**DO THIS:** Rewrite the data below, changing "screenshot" to "image" everywhere and leaving everything else untouched. Omit the pictures from your answer.

**TASK INPUTS:**

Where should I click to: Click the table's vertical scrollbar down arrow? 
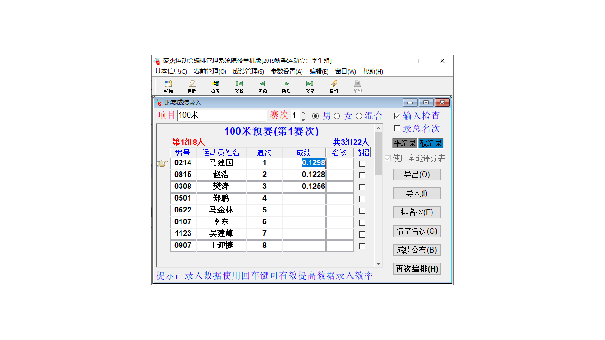[379, 264]
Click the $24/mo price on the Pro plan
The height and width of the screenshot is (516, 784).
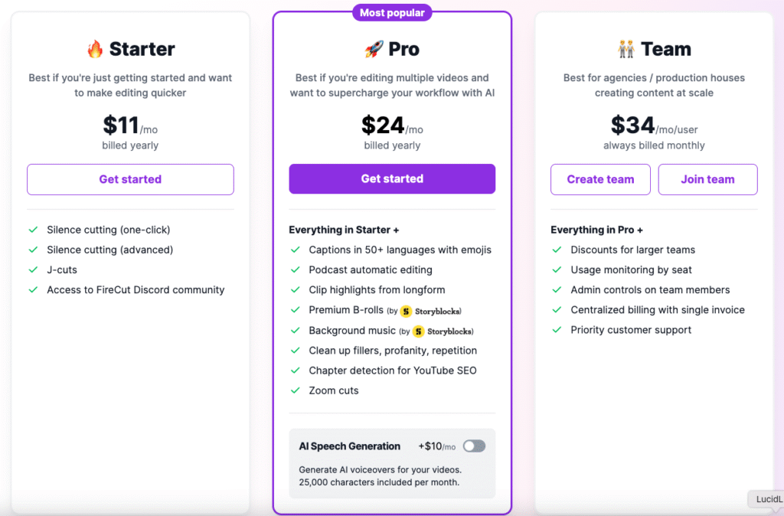pos(391,124)
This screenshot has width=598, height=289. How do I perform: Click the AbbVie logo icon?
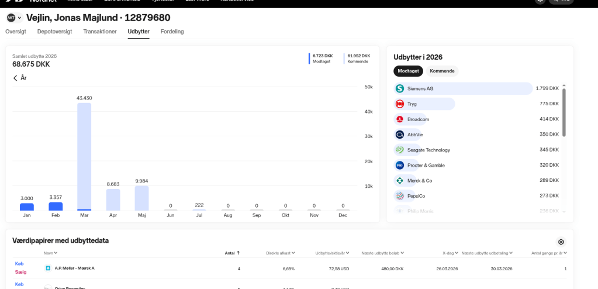click(x=400, y=135)
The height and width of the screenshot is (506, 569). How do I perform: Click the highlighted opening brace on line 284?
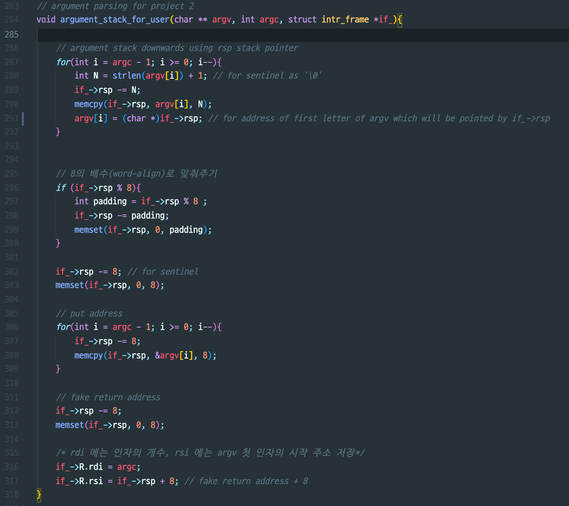pos(400,19)
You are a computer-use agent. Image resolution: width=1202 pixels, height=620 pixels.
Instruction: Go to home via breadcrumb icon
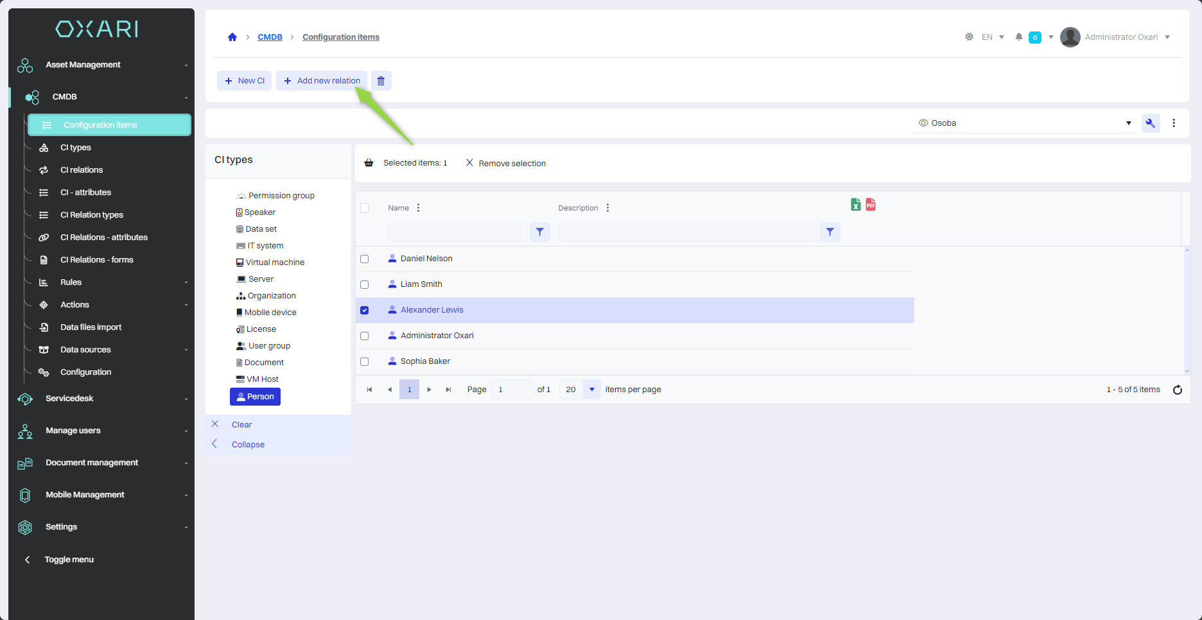[232, 37]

**SOLUTION BELOW:**
Where should I click to: Click the table's vertical scrollbar down arrow? 
[379, 264]
Click the $24/mo price on the Pro plan
The height and width of the image is (516, 784).
pos(391,124)
This image has width=598, height=289. How do I perform: Click the AbbVie logo icon?
click(x=400, y=135)
The height and width of the image is (506, 569). How do I perform: Click the highlighted opening brace on line 284?
pos(400,19)
You are a computer-use agent. Image resolution: width=1202 pixels, height=620 pixels.
Instruction: Go to home via breadcrumb icon
[232, 37]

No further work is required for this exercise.